Court Opinion

ID: 3929514
Source: CourtListenerOpinion
Date Created: 2016-07-06 09:55:07.921512+00
Date Added: 2024-06-11T14:01:52.102747
License: Public Domain

This case presents a suit for damages for the negligent killing of a mule, of the agreed value of $200, brought by appellant, Newsome, against appellant, Shook. The special issues upon which the case was submitted to the jury sufficiently show the matters in controversy.
Under the issues submitted the jury found that Shook borrowed the mule in question from Newsome; that the death of the mule was caused by the negligence of Shook, his agents or employees. Following the above issue the court, in the general charge, properly defined negligence, and placed the burden of proof upon plaintiff, Newsome, to establish the affirmative of the foregoing issues.

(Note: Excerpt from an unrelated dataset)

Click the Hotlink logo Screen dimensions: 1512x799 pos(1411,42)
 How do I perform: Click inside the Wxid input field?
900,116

Appellant then presented to the court his special charge, as follows:
"You will answer the following issue or question: Did the mule in controversy in this case die as the direct or proximate result of any act of negligence on the part of the defendant or his agent or employees? Answer yes or no."
The court gave the charge as submitted. The jury answered "yes."

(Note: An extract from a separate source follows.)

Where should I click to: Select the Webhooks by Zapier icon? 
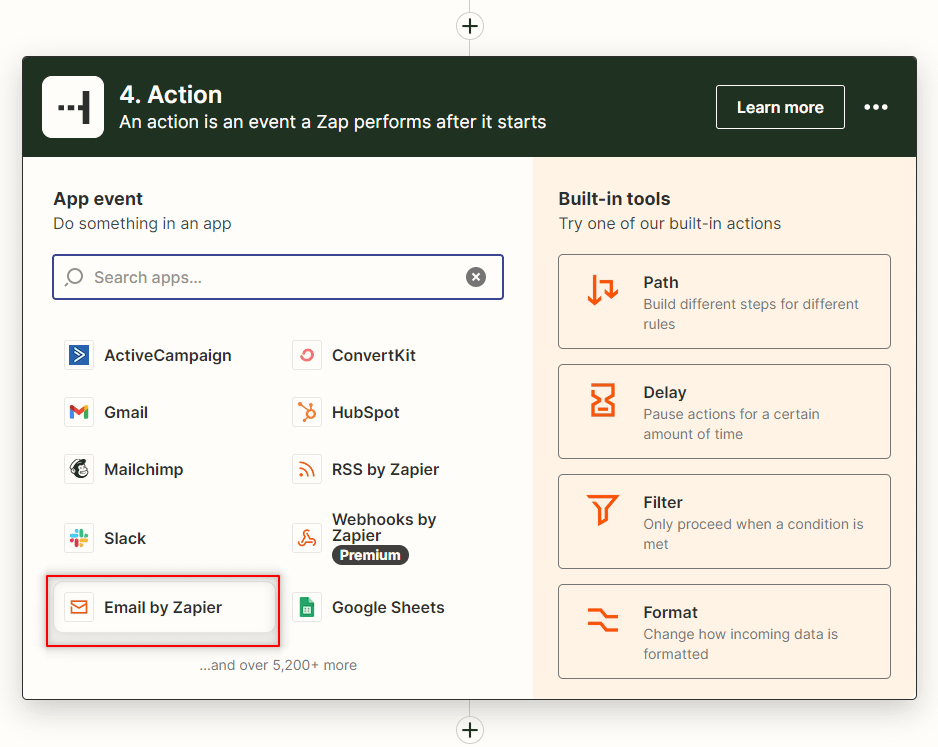(x=307, y=538)
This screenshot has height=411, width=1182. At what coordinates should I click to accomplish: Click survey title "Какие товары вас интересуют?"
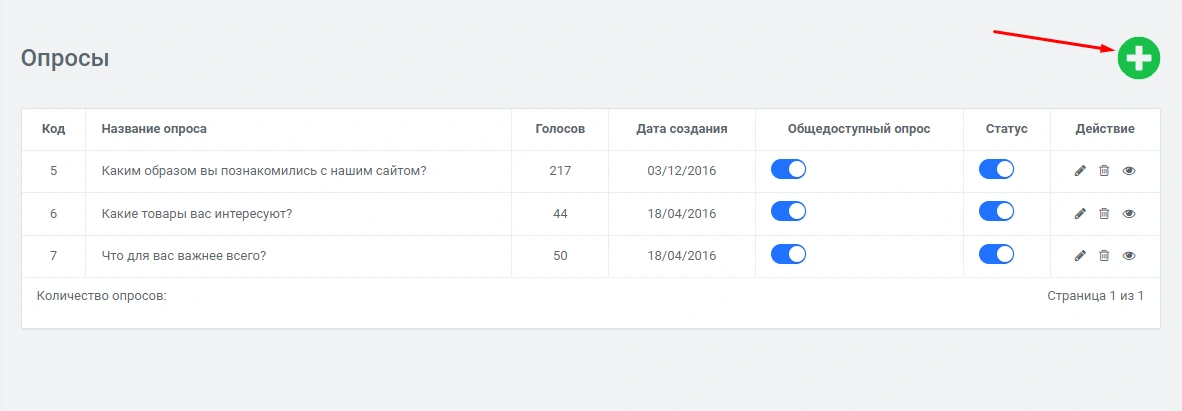point(197,213)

The only question presented on this appeal is the failure of the court to extend the burden of proof and make it apply to the issue submitted in the above special charge. The court had already placed the burden of proof on the issue of negligence on plaintiff.
The special charge was not a resubmission of the issue of negligence. There was no controversy in the evidence as to the cause of the death of the animal. The only controversy was on the first issue as to whether Moore borrowed the animal. All of the evidence as to the cause of the death of the animal came from the defendant's witnesses, and it only remained for the jury to determine whether the use and the manner of the use of the hackamore, by defendant's employees, in handling the animal, under all of the facts and circumstances disclosed by the evidence, was negligence. In other words, on the issue of negligence the plaintiff, under the circumstances disclosed by the record, was not called upon to show by other additional and preponderating evidence any fact or circumstance other or different from that disclosed by the defendant's employees then handling the animal. It was not a question of comparison of evidence between conflicting statements of witnesses, but the question was: Does the undisputed evidence of defendant's employees show negligence in their manner of handling the animal?